Until I caught a glimpse of the feeling when I read a thread of email exchanges between two poets, Sophie Collins and Will Harris. The exchanges felt abstract, at the same time they are real, uncomplicated yet profound (In my view not in a pretentious way). I find it weird that I wanted to read more than one or two lines, but I did. I read on. Until the end.
The end was also weird. Why is it weird? Because the conversation seems to be simple but it felt so intriguing that I want to be in that living room with them, in their next conversation.
You know, those conversations you have with a friend beyond the latest movie, beyond how is work today, or our anger towards Donald Trump’s latest shenanigans. Conversations that goes from that cat our friend just adopted to the philosophical problems of the human tendency of projecting themselves to everything, in naught to 60 seconds.

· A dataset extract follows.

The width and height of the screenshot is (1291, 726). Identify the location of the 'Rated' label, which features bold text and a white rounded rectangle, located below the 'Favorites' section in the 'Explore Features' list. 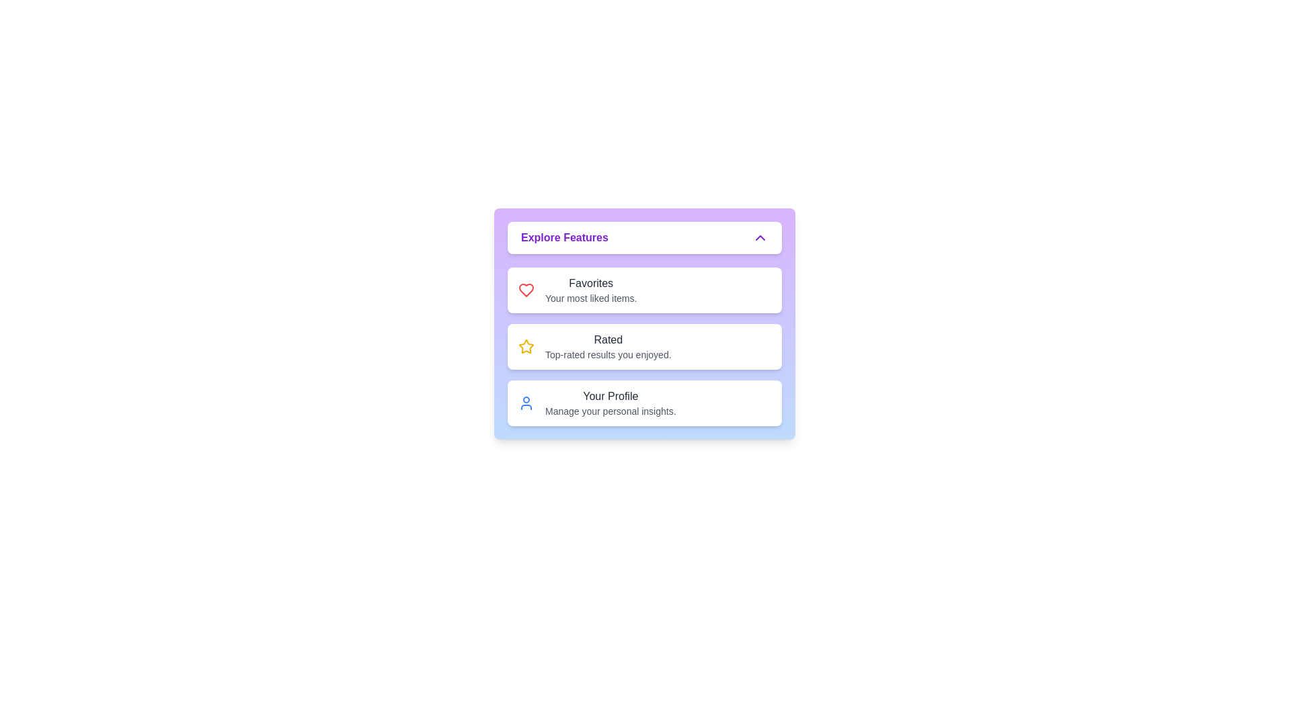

Those conversations.
In this particular conversation though, my friends have a bigger lexicon than me and can string their thoughts in graceful sentences.
Anyway, you too can listen (more read) into the conversations. Here are a couple of examples that provoked me:
On colonial statues being brought down: It feels like the confected rage at the loss of those ugly pointless statues is just a diversion. Pretend you care about statues, so nobody notices the rest of it: the gardens, the houses, the institutions, the laws.
On Gushing: Often seems as though the gushing person hasn’t in fact decided on or yet understood what their response to the object actually is. So gushing can sound to me like pure incongruence, like someone faking it.
There are many more moments like this. You might say, if you like this sort of conversations, there are so many podcasts out there you can listen to.
Yes, but this is different. In each answer or response, they had time to think.
They had time to experience things and process the conversation. I feel that there is something different in that. Taking the time and analysing moments that helps them build the conversation. Not to much time, but enough. Maybe this is better, maybe this is what makes it so different. Time and considerations is what is needed instead of the knee-jerk-reactionary-keyboard-warrior-styled responses to everything. A response that we are so used to experiencing at the moment. It definitely made me read slower, I didn’t swipe right, or click away.
Perhaps it is ok to take time and to still be relevant. What do you think?